Create the Church you would want to find as a guest...

Being in a military, collegiate, and medical community, we experience a fair amount of "move-ins" to the area. Whether it is a guest at our church or someone I meet throughout the course of my week, I regularly talk with people who have moved here and are looking for a church.

Often, the answer to my question, "How is it going?" surprises me.

"It is so tough."

"It is discouraging."

"It is not as easy as I thought it would be."

"it makes me want to never do it again."

These are a few of the responses I regularly have heard over the past six years.

Why?

It isn't due to a lack of churches in our area...that's for sure!

It isn't due to a lack of churches that are orthodox in their belief and somewhat varied in practice.

It isn't due to churches that have very particular preferences and practices in their congregational autonomy.

It isn't due to a lack of preaching or pastoral ability.

It often comes down to...the members.

The tone they set in being proactively hospitable to guests. The vibrancy they demonstrate during praise. The engagement they have in the sermon. The Christian love and concern expressed in the hallways. The invitations extended to guests after the church services ended.

With that in mind, I want to give us a few common issues that arise for people who are guests at churches and how we can create the type of church that a guest would like to attend.

1. "I must have been a ghost because no one talked to me." I hear this commonly (at the risk of sounding patronizing or egotistical, I do not hear this about FBC). At FBC, we have tried (as most churches do) to alleviate this issue initially by having those who serve in the hospitality ministry. They greet and direct people as they arrive at FBC. But what about beyond the doors? That is where each of us should take 30 seconds to scan the foyer and sanctuary area to identify anyone we do not recognize, then seek to introduce ourselves to them. Further, ask if they have any questions or if we can help them with anything.

2. "It was awkward being all alone." While being invisible is preferable for some people's personality type, it is worth risking the awkwardness of overbearance by offering to sit with someone and engage them in conversation. It doesn't mean you will be BFF's but it sure can make going somewhere new better.

3. "It just seemed dead." While each of these is so subjective, we again come across a matter we can directly change. Did you know where you sit generally says a lot about your disposition towards what you are attending? It is most commonly a reflection of our own comfort before considering the needs of others or our contribution to the overall environment. Do you want to change anything (particularly a church service) quickly? Sit with others, up closer to the front (if medically able), and fully engage. The "vibe" created is contagious and unavoidable. Where will you sit tomorrow? Who will you sit with? How will you praise?
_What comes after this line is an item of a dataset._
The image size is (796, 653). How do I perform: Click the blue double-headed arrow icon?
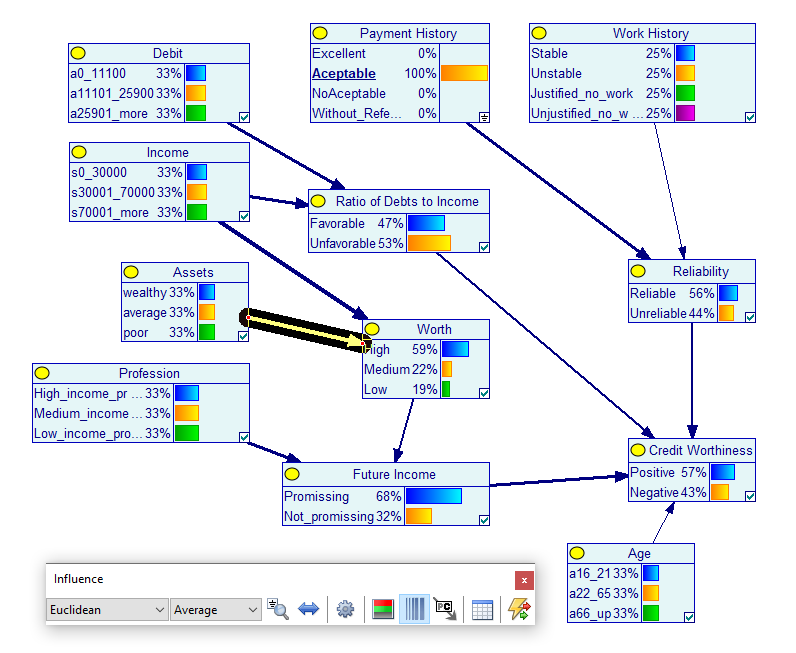[x=308, y=609]
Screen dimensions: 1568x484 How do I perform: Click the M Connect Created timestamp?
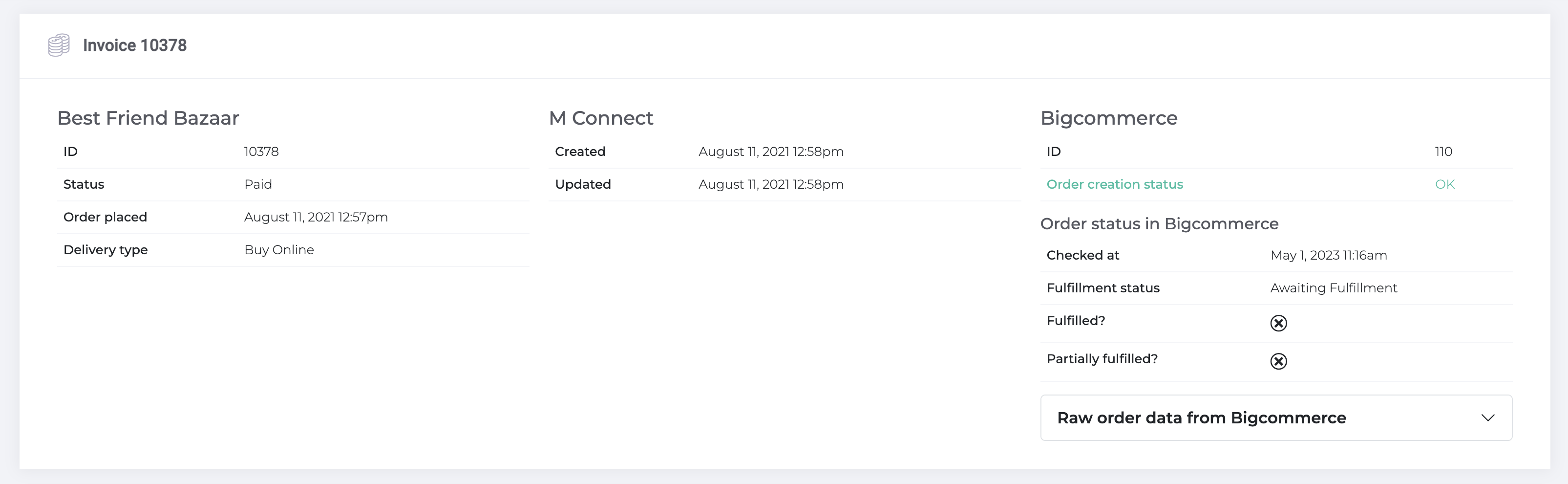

4. "I just didn't connect well." We are all creatures of habit and lovers of "our tribe". Guests, without saying it, are often looking for someone that is like them in some capacity; it is sometimes ethnically, socio-economically, gender, or life-stage driven. This is, again, where it is worth being awkward and making people uncomfortable by being the proactively hospitable part of the equation. Why not ask if they mind you sitting with them rather than asking them to sit with you? Did you introduce them to one of the pastors? Did you introduce them to another person of a similar age/stage? Did you invite them to lunch after church (yes...scrap your casserole plans with your family member or friend)? While not everyone may relish this level of "intrusion" into their visit, it is worth the risk.

These are a few of the most common issues I hear about and easy solutions to create a climate that is both welcoming and engaging. Each of us can help create the type of church we would want to be a guest at, but it requires us to come to church with intentionality.

My encouragement for tomorrow is this: say "NO" to viewing church as a comfortable place that requires nothing from me, avoid familiarity blinding me from helping those around me, generate change by being intentional on where I sit and who I sit with, and connect (even if it is awkward) to those who are at church in the effort to steward their spiritual needs better.